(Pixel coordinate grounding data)
[Start of Attachment]

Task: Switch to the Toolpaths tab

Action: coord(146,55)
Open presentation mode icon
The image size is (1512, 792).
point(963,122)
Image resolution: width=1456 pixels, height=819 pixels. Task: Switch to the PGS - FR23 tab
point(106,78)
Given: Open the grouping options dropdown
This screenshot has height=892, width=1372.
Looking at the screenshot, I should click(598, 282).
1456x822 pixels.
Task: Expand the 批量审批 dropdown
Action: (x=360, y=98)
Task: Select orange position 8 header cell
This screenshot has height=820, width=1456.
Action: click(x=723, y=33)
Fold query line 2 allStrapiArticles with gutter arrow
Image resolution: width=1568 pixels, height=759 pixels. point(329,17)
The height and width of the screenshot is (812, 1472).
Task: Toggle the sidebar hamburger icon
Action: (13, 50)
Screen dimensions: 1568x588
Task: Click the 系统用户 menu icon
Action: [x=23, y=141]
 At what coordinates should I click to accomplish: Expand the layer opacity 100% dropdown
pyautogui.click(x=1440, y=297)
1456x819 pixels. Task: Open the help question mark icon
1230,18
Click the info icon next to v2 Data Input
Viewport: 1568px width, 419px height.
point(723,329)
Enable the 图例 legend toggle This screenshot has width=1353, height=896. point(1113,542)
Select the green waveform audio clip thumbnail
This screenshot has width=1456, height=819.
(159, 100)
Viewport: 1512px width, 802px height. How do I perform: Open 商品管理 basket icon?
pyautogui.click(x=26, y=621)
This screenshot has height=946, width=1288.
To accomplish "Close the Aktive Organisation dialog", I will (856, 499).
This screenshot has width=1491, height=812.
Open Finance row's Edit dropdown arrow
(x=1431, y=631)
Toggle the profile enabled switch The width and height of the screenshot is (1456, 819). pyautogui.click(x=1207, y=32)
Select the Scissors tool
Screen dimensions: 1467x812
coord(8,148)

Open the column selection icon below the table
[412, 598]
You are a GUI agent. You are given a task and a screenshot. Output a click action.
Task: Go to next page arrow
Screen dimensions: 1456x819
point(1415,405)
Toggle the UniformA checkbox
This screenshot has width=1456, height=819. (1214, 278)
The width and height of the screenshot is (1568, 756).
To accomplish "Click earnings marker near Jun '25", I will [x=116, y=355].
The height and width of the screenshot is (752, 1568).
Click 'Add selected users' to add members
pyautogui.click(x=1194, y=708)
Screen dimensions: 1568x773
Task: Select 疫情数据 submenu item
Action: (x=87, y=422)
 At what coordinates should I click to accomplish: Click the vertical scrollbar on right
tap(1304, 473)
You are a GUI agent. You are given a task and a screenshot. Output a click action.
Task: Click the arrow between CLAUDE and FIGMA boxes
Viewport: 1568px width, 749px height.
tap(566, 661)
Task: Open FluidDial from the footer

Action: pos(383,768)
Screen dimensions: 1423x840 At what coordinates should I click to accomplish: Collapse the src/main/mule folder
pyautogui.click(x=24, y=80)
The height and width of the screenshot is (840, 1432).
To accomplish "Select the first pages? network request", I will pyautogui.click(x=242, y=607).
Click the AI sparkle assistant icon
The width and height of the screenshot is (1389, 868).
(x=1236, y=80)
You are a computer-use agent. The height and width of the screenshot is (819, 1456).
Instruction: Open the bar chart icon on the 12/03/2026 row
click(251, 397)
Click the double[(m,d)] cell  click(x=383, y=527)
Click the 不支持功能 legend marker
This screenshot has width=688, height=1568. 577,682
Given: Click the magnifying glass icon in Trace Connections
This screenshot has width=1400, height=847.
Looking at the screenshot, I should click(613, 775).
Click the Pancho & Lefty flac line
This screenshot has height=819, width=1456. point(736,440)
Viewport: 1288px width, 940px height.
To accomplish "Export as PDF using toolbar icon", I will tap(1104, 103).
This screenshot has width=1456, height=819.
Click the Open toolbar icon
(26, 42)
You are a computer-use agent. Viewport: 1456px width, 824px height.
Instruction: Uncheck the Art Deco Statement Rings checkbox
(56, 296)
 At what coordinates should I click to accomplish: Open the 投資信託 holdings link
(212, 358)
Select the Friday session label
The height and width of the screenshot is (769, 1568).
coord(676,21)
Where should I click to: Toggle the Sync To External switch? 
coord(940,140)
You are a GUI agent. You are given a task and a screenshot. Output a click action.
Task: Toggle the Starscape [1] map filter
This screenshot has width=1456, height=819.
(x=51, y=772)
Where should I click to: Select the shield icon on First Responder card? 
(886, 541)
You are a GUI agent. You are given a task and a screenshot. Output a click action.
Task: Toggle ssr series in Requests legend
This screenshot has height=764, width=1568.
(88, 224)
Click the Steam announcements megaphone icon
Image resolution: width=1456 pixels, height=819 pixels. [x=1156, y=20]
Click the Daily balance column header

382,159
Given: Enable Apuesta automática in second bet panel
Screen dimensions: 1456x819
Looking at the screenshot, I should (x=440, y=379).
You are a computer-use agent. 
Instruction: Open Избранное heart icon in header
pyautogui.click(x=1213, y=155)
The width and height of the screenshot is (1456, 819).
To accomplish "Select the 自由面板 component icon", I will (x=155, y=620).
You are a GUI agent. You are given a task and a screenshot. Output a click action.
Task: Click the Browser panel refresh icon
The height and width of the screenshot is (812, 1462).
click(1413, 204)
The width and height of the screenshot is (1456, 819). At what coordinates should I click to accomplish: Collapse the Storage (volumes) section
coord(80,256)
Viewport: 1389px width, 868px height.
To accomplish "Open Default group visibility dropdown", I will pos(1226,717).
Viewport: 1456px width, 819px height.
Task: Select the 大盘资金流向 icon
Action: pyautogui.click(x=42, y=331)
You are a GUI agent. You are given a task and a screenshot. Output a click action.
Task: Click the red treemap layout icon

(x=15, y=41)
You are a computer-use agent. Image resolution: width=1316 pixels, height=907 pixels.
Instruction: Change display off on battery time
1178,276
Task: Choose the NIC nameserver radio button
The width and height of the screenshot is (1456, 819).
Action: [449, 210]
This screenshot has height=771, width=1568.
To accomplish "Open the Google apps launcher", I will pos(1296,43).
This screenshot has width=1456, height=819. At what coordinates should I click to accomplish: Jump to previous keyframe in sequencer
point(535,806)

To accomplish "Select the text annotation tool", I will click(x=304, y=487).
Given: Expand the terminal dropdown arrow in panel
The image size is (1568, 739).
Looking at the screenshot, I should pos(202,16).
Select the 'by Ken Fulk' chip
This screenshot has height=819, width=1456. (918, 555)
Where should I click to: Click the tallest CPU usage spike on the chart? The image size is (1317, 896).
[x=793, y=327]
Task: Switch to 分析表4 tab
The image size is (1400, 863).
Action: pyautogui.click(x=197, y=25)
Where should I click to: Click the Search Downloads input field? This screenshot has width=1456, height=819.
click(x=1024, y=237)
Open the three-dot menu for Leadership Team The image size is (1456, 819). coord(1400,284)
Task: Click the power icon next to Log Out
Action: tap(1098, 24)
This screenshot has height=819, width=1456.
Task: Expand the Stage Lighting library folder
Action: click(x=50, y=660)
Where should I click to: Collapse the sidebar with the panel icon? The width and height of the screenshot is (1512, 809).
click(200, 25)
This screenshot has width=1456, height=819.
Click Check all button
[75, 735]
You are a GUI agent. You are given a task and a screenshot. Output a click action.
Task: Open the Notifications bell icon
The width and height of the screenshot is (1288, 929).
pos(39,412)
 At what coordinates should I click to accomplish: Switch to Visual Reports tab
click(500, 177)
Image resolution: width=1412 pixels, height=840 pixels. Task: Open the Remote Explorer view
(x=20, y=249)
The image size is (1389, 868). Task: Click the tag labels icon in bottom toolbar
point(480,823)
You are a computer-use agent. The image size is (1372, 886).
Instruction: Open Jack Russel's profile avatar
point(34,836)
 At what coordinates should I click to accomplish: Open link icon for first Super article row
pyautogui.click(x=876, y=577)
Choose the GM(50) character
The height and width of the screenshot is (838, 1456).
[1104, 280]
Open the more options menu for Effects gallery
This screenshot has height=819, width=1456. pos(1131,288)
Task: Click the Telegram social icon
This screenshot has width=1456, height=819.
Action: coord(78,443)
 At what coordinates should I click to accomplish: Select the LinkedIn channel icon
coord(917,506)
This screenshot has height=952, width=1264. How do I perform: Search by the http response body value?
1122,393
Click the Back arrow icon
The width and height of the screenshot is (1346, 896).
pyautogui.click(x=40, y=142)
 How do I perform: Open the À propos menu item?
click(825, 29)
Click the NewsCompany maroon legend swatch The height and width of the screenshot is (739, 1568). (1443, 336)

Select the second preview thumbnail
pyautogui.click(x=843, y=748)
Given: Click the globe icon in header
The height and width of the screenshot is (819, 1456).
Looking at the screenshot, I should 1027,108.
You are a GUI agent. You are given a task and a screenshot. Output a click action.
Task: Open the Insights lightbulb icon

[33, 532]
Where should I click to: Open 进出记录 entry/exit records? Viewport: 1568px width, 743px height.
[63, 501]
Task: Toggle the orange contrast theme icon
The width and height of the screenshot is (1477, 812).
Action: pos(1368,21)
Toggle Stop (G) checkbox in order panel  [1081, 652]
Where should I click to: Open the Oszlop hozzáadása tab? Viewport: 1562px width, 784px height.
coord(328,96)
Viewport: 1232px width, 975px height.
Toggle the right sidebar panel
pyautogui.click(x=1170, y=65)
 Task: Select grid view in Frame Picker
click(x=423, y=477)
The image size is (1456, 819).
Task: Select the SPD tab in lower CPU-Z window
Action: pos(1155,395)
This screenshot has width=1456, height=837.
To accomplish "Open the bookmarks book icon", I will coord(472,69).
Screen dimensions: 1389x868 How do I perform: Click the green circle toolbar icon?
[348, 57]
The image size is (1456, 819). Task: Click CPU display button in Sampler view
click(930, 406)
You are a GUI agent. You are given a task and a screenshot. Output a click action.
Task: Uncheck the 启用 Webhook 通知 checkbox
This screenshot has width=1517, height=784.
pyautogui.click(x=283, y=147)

[End of Attachment]

Required work
Wherever a line in the data above contains the word "orange", copy that line.

Solution
Task: Select orange position 8 header cell
Task: Toggle the orange contrast theme icon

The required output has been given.